Sure Hart was shot and killed rather emphatically at the end of Secret Service, but dammit, who cares? Well, we all should when it leads to an hour-long daft subplot about how Hart is a hopeless amnesiac spending his days in a padded cell sketching butterflies. If Goldman can go through the trouble of inventing goofy technology that can save people from point-blank bullets to the brain, why not just go all-in and have him cured at the outset, and save us all the tedium?
In the meantime, drug kingpin Poppy Adams (Julianne Moore, ridiculous in perhaps the worst role she’s ever been given) is a 50s nostalgia-loving baddie who throws her adversaries in a meat grinder whenever they sneeze backwards. She’s so Dr Evil-ish that she’s even gone and kidnapped Elton John, so she can have him belt out “Daniel” whenever she fancies.
After she blows up all the Kingsman offices, the good-guy Brits have no choice but to team up with their Stateside colleagues, a gaggle of Southern-drawlin’ cowboys who use a whiskey distillery as their front. Jeff Bridges plays honcho Champagne (though he asks to be called “Champ”, because of course he does), Channing Tatum (in a glorified cameo) is Tequila, and Halle Berry and Pedro Pascal round out the not-so-wild bunch.

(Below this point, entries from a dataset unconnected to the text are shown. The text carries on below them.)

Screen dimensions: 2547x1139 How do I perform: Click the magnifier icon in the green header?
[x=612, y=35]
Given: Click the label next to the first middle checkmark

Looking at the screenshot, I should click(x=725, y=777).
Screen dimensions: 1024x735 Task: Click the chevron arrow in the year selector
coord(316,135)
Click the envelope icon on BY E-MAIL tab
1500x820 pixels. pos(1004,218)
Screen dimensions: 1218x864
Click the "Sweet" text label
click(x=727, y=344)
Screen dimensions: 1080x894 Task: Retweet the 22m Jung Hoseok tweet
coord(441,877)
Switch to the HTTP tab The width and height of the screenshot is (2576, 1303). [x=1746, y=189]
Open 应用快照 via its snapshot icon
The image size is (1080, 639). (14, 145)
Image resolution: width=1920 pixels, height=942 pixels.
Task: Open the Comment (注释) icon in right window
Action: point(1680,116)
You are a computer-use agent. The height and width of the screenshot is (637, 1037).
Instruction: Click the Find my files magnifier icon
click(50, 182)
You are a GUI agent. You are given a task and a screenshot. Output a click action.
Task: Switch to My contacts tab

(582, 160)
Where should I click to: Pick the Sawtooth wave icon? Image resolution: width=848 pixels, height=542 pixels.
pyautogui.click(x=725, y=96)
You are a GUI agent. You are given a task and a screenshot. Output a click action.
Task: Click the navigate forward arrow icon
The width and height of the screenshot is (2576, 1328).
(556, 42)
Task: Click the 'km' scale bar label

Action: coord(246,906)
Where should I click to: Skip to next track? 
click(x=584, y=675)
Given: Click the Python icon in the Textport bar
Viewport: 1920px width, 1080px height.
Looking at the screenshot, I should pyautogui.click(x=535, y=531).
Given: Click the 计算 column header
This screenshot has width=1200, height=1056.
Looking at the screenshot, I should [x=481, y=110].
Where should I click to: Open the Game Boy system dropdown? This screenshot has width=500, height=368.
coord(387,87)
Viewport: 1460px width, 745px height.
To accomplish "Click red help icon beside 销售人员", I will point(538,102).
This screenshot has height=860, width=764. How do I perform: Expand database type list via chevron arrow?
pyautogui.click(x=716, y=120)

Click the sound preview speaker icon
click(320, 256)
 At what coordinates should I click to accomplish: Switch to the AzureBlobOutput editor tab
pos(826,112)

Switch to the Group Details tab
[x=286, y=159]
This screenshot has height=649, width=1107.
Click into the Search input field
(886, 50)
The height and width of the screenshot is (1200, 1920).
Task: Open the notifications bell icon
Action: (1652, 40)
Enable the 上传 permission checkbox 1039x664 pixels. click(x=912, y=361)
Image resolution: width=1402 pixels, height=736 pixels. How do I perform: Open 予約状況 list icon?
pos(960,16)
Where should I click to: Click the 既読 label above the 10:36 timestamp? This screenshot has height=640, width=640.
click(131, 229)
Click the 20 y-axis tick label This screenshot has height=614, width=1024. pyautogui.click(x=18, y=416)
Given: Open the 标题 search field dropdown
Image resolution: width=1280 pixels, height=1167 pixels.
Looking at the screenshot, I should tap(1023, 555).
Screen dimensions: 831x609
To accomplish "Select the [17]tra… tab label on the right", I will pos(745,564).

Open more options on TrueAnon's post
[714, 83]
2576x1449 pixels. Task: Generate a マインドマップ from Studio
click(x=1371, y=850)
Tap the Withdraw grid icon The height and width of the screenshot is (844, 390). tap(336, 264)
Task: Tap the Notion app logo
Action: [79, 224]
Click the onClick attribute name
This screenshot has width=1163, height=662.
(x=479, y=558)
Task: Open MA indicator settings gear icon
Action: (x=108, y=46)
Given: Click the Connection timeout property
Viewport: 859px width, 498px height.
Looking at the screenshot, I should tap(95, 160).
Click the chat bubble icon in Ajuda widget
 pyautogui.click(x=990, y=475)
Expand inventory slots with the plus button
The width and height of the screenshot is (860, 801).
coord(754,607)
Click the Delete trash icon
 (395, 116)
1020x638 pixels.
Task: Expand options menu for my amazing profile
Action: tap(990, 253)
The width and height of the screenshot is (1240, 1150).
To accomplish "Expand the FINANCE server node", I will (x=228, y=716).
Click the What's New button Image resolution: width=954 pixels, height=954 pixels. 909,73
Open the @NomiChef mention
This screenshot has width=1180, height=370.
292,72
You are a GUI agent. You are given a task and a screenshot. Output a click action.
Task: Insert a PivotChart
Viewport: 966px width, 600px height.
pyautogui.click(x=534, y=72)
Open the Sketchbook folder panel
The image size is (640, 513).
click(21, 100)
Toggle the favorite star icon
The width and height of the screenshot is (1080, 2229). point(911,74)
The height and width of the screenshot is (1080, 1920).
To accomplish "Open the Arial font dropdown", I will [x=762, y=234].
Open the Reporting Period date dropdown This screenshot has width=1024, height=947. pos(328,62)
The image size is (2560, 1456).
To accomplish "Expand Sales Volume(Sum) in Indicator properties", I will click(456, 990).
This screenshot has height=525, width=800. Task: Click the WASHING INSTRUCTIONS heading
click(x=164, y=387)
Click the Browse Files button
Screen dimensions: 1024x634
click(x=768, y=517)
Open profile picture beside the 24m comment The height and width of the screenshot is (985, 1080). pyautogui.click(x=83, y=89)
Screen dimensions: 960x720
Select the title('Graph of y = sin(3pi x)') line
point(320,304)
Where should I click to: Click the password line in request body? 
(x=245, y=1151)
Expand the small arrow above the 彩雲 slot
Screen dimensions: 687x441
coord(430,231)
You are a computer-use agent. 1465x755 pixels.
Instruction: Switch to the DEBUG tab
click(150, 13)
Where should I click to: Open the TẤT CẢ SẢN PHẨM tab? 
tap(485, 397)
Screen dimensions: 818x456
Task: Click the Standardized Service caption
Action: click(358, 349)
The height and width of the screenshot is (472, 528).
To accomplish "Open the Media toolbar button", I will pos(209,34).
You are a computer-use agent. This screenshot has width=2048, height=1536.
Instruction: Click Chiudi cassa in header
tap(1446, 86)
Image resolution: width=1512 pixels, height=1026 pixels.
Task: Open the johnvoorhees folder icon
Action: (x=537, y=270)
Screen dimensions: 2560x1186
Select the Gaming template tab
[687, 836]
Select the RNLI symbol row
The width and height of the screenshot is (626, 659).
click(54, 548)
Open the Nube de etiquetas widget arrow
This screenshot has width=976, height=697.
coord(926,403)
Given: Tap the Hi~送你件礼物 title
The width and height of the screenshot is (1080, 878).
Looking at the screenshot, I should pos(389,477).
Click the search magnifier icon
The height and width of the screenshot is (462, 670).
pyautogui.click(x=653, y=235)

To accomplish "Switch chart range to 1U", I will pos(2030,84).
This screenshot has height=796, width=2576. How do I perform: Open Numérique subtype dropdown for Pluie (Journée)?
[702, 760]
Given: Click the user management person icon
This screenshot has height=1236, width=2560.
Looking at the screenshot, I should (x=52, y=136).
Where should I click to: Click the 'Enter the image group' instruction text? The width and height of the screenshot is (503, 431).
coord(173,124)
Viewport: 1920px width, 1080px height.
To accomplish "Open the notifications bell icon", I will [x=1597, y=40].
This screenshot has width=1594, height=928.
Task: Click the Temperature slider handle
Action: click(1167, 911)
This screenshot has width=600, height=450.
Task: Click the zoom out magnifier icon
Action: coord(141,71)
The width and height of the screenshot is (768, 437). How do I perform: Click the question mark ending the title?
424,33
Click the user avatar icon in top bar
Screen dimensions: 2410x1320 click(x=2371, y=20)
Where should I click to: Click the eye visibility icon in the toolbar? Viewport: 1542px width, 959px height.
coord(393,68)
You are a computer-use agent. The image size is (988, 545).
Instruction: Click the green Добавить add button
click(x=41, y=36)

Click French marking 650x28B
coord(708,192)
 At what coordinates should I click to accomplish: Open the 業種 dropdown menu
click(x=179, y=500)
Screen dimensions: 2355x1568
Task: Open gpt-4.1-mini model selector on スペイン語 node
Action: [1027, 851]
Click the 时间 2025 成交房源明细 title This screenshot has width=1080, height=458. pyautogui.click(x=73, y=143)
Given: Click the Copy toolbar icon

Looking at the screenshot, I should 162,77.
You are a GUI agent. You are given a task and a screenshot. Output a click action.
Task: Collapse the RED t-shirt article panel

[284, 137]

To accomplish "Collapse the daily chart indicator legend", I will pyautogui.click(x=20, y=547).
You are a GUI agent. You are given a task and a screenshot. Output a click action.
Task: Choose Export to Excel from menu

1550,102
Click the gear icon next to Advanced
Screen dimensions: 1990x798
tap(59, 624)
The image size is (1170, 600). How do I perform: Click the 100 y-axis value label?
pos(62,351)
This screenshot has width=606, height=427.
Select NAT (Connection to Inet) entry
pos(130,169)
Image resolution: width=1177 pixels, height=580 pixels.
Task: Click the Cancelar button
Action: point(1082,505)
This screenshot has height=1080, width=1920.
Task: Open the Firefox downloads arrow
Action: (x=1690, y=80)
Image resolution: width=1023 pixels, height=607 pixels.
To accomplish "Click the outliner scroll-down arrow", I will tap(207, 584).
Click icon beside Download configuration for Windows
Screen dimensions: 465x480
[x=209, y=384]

The whole thing is so preposterous (and yes, I know that it’s supposed to be, at least on some level) that it just becomes a non-stop orgy of head-scratching weirdness, occasionally punctuated by a halfway-decent shootout. If that’s your cup of tea (or shot of whiskey), have at it. Me, I prefer something that doesn’t seem to be trying so hard to kick its own ass.